I’ve been thinking lately about the model that sees education as an industry, with students as the product. Or , really, educated students as the product. Or that model’s cousin, which sees education as a business with students as the customers or consumers. It’s not a new model, by any means. It’s one that’s always been popular among conservative critics of education (naturally enough, since it’s a completely capitalist, and completely anti-liberal model).

It’s a model that I find fundamentally in opposition to any liberal philosophy of education (including my own).

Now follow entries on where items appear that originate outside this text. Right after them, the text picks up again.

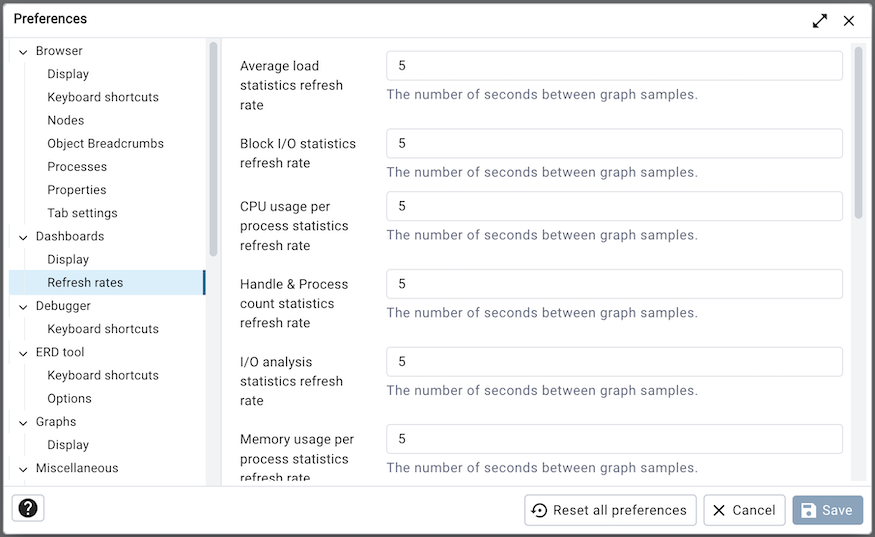The image size is (875, 537).
Task: Focus the I/O analysis statistics refresh rate field
Action: point(614,362)
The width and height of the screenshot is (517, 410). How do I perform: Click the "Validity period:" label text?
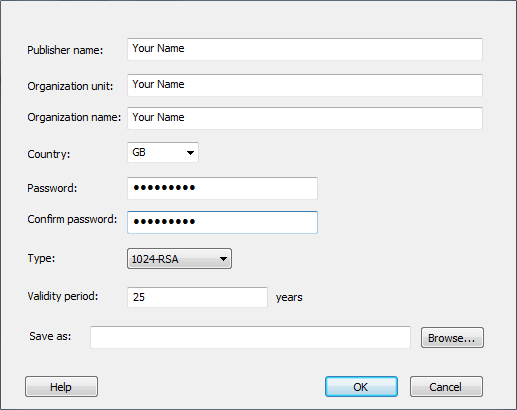coord(63,296)
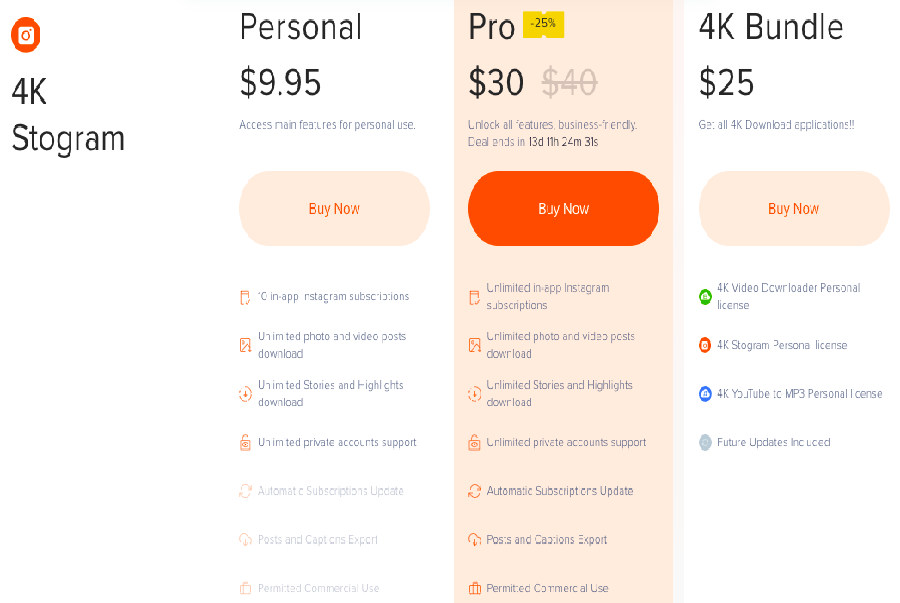
Task: Click the 4K Stogram orange bundle icon
Action: click(705, 345)
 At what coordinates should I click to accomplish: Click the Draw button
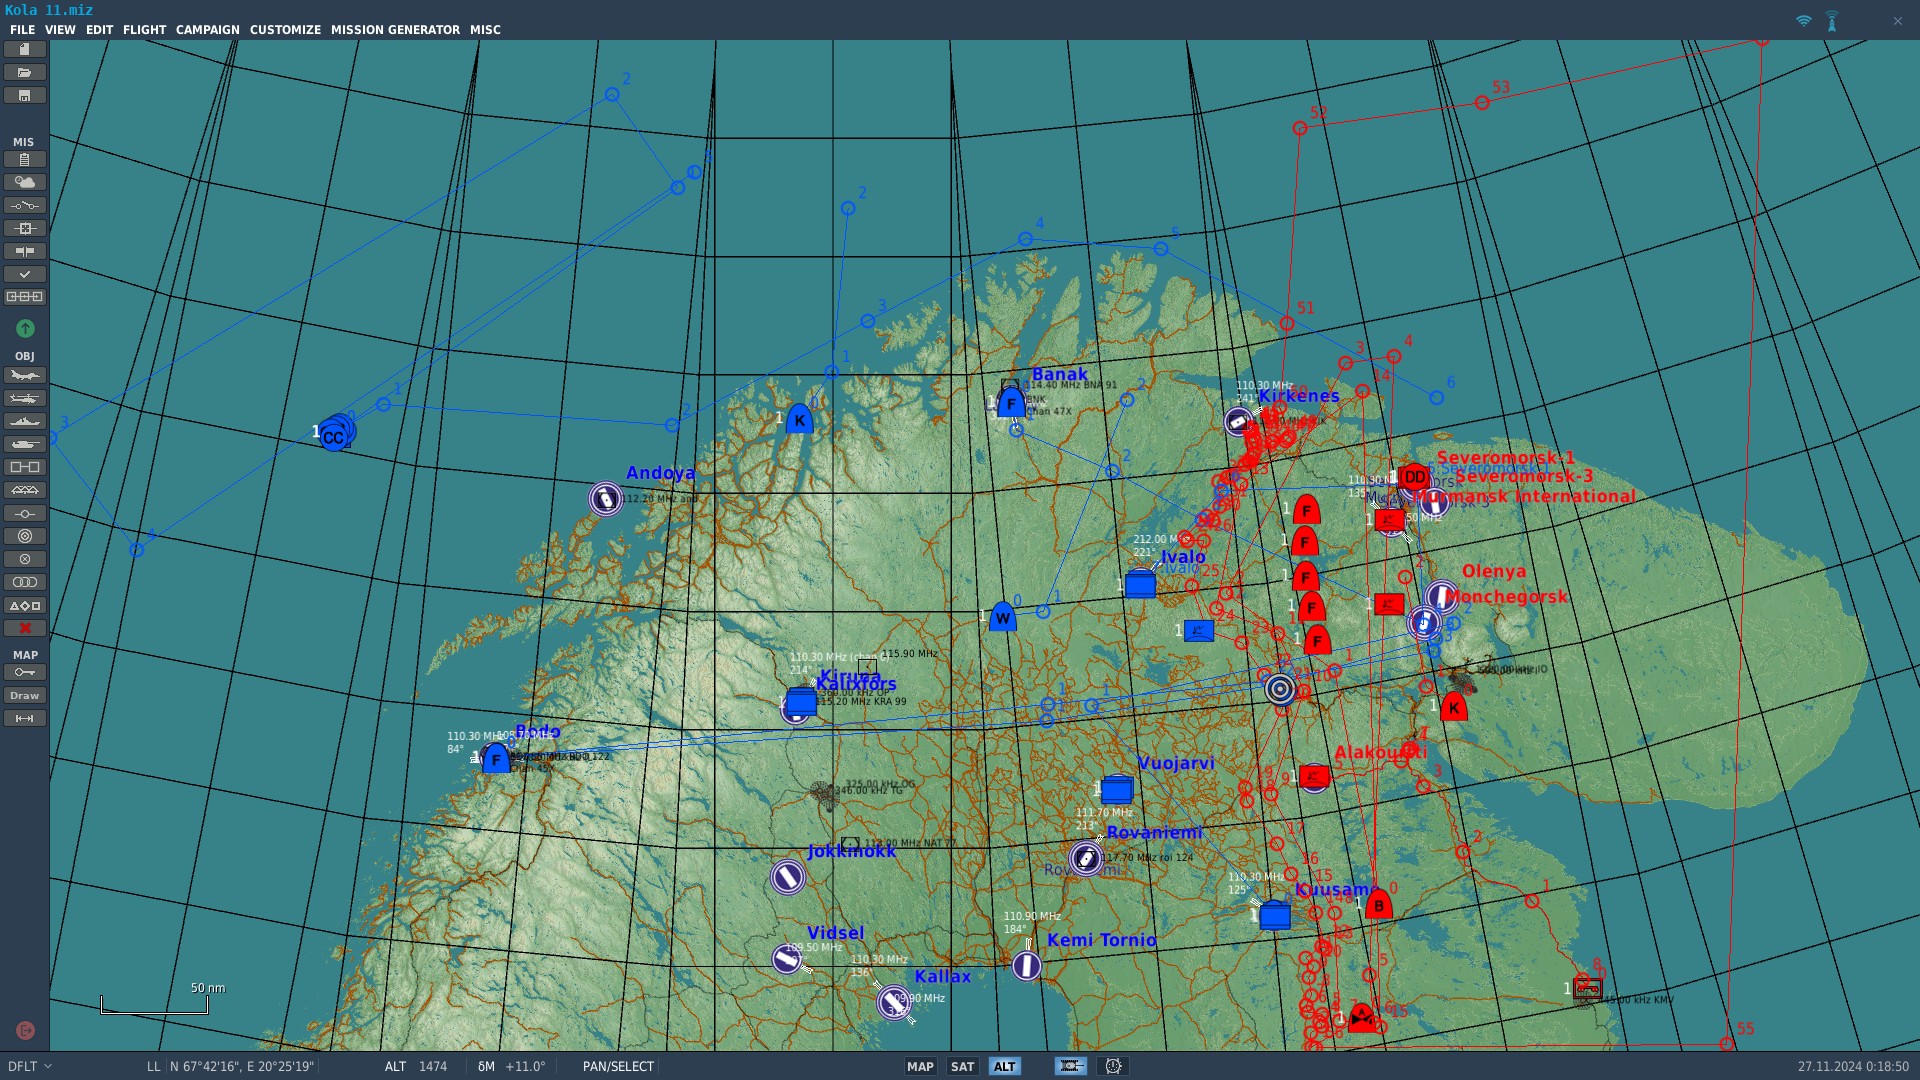24,695
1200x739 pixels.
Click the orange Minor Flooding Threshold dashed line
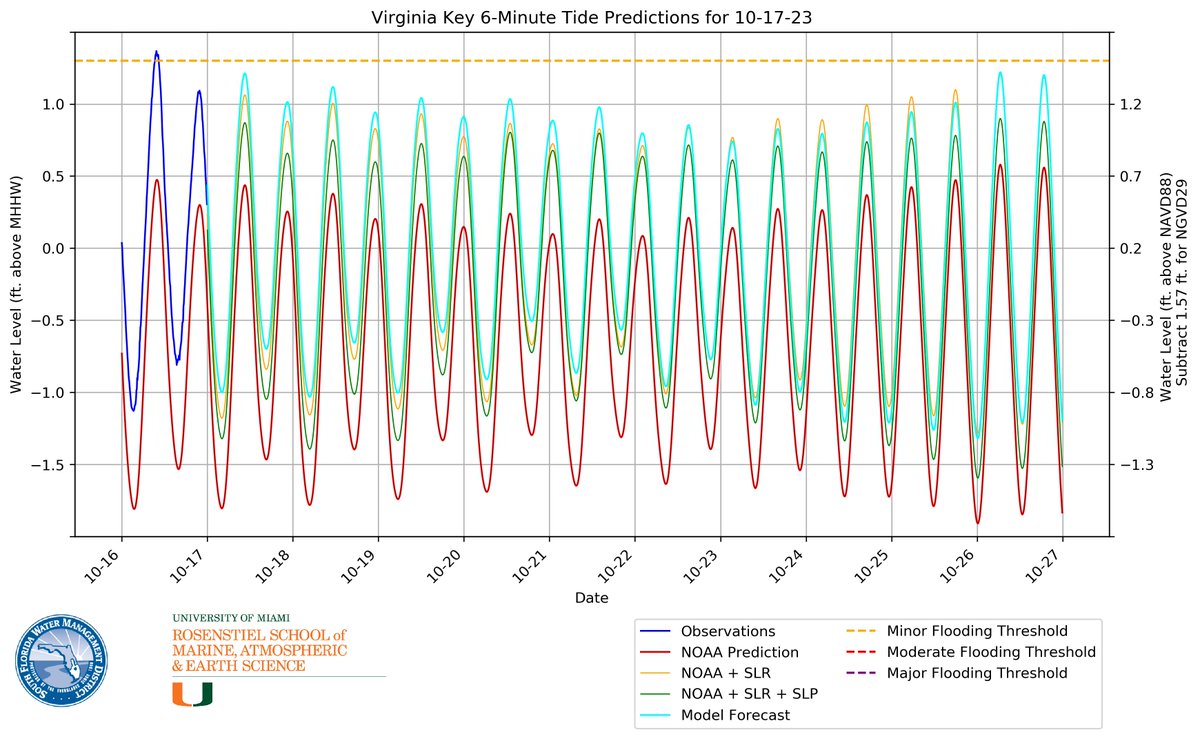point(600,60)
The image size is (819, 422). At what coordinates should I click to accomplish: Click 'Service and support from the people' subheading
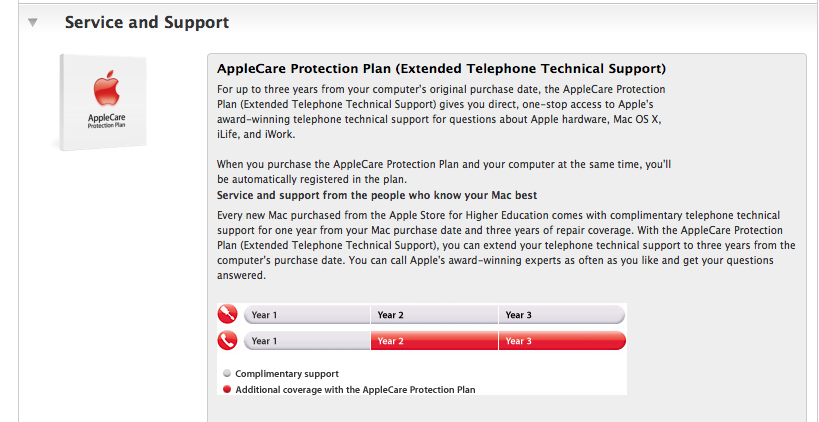377,196
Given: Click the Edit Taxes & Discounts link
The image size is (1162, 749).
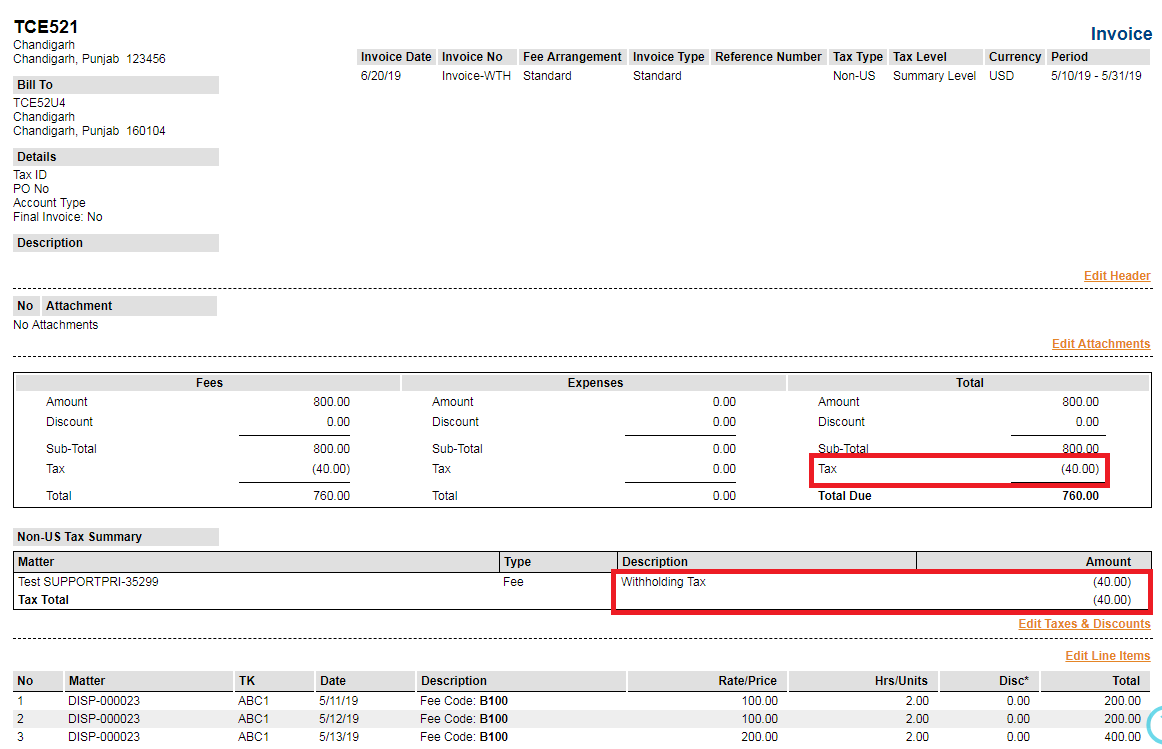Looking at the screenshot, I should click(x=1084, y=623).

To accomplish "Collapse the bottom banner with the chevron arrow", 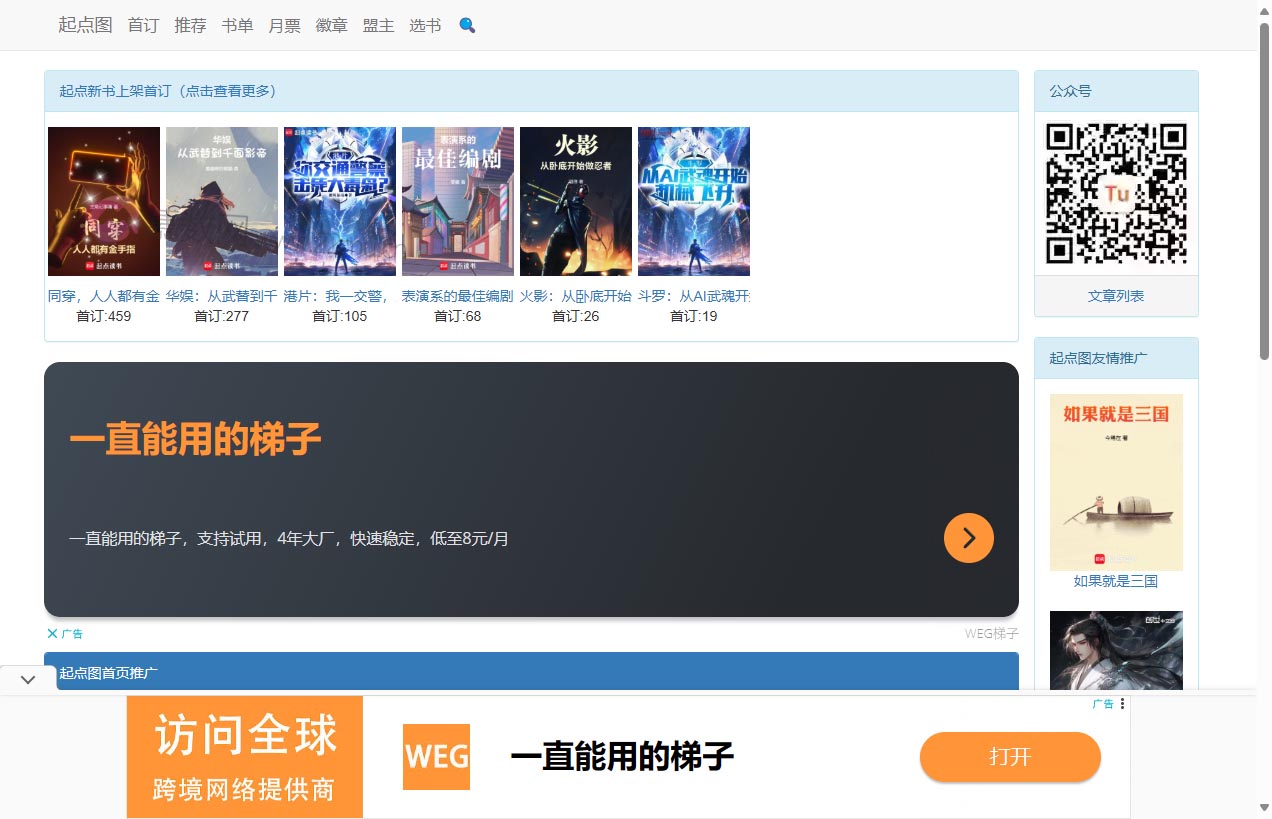I will pos(27,679).
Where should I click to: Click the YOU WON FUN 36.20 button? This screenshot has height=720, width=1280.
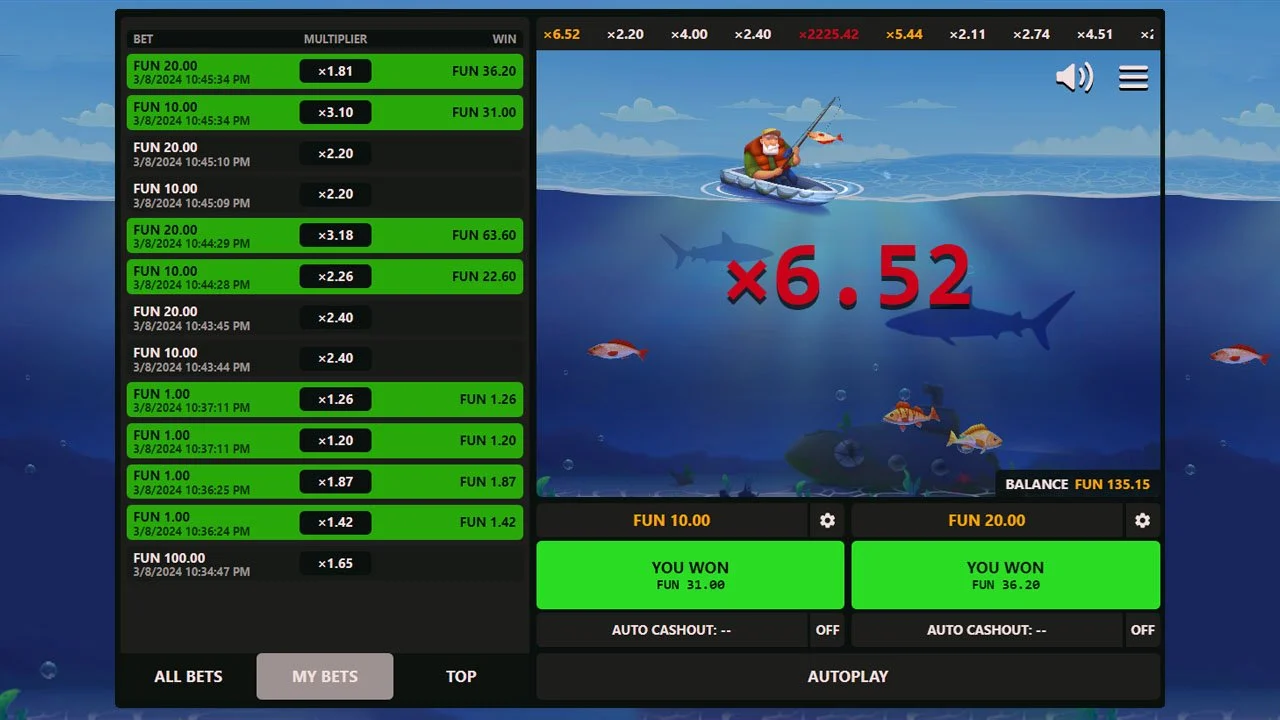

If we see education in a constructivist (or connectivist) light, if we are interested in a process for students of growth and deeper understanding, then a focus on “delivery” of a “product” is a focus aimed in totally the wrong direction.

But what’s been bringing this to my attention lately is the (to me) startling prevalence of this model in discussions of educational technology. Even sources like Sloan-C, which is (I think) generally faculty-driven, and which really should know better, embed right there in their (careful, this is a pdf link) “five pillars” (“learning effectiveness, cost effectiveness, access, student satisfaction, faculty satisfaction”) ideas which, while important, don’t seem to me to be have kind of organic, creative, developmental emphasis which I consider so essential in my own teaching, and in any good teaching I remember experiencing or witnessing.


These pillars (and all the different phrasing of similar ideas) are, certainly important. And it is, maybe, important to break things down for purposes of measurement, analysis, and even assessment. But I worry about, always, and part of me rebels against, always, the idea of breaking down too much.

I think often about the comment of someone at one of our Visible Knowledge Project presentations.

I don’t want everything to be ‘visible.’ Some of what teaching really is, at its best, is necessarily invisible. It’s not all science. Some of it is art, and you can’t just take away the art.

It’s a challenge to keep hold of that “invisible” stuff, while still trying to look rigorously and critically–to make teaching and learning (especially with technology) a subject of serious scholarly inquiry.

And I think it’s a mistake, in working with that challenge, to fall too deeply into a “business” or “corporate” model. We’re not doing the same thing, in a liberal education, as job training.